Keep every line in which "Kulturpreis" occurs and drop the rest of the data.

▶ [Recorded data]
*** Begin section ***
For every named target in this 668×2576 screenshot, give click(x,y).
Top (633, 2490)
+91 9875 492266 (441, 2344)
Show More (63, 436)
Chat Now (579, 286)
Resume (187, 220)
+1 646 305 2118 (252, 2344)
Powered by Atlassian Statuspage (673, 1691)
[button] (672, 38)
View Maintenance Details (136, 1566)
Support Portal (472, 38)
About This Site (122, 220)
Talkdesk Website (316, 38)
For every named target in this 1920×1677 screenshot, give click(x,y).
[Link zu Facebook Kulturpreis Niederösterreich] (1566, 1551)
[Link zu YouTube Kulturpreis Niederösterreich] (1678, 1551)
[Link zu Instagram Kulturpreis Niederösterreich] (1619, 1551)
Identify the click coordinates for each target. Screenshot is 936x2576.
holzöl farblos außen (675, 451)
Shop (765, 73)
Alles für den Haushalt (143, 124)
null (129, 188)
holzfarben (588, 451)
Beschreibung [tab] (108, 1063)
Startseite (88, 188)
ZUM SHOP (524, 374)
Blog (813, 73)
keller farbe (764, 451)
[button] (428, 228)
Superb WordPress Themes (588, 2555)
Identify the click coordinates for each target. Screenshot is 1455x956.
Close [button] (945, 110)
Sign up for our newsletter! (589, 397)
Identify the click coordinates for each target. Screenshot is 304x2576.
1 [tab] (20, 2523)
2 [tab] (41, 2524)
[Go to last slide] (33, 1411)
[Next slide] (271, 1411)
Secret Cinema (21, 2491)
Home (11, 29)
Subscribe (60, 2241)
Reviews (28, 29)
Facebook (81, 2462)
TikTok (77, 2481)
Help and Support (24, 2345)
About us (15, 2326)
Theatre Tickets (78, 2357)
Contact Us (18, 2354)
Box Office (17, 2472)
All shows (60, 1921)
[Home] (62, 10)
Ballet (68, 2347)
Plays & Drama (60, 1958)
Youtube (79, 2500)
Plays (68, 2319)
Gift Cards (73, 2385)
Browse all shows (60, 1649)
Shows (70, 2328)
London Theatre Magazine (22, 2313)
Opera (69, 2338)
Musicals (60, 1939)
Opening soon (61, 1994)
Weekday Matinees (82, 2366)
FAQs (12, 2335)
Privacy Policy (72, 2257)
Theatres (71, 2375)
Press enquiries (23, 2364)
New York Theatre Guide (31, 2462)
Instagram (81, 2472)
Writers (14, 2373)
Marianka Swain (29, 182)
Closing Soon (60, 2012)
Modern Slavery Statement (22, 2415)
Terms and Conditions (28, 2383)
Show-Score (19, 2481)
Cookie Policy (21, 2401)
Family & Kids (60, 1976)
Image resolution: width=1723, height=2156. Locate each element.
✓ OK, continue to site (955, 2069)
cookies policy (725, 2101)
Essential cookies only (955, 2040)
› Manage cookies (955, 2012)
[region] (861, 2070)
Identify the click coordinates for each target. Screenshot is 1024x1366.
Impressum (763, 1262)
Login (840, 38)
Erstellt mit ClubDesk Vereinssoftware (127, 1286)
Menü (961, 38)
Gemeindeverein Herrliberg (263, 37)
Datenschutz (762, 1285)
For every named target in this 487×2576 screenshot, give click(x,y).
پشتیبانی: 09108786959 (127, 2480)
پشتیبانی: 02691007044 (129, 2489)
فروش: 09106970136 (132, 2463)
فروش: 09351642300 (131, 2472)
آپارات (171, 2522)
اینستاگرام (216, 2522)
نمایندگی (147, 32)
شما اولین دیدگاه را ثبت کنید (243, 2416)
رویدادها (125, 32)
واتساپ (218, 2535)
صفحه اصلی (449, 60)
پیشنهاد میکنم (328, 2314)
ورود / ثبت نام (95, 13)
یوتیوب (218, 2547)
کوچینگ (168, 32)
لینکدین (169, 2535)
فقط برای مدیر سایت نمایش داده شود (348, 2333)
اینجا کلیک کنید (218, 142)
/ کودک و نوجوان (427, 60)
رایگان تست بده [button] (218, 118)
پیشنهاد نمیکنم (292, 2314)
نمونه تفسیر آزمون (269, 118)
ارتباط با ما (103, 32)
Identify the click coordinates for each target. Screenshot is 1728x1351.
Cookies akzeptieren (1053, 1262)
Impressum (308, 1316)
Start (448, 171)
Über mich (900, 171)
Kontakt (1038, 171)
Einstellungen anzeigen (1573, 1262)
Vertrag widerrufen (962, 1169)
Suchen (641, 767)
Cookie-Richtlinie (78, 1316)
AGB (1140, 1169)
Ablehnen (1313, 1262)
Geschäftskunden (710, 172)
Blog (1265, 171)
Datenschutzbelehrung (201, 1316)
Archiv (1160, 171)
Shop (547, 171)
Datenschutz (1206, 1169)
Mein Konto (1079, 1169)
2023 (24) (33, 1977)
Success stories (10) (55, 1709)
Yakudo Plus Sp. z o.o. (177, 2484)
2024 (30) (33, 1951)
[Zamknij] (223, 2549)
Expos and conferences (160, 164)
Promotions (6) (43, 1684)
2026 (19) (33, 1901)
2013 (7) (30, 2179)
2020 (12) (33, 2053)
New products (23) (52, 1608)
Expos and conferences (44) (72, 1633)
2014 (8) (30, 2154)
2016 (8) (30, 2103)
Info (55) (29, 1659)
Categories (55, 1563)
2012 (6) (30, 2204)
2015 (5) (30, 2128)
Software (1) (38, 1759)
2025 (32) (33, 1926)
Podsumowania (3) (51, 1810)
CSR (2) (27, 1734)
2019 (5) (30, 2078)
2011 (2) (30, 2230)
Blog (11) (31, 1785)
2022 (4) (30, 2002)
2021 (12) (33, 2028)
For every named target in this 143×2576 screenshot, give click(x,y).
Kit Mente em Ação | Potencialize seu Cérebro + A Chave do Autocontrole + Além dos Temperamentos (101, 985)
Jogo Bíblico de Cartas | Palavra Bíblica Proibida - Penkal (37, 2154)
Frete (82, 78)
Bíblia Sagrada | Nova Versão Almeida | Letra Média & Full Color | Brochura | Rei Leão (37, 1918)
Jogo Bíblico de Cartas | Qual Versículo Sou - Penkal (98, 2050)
*** End section ***
▶ [Answer space]
[Link zu Facebook Kulturpreis Niederösterreich] (1566, 1551)
[Link zu YouTube Kulturpreis Niederösterreich] (1678, 1551)
[Link zu Instagram Kulturpreis Niederösterreich] (1619, 1551)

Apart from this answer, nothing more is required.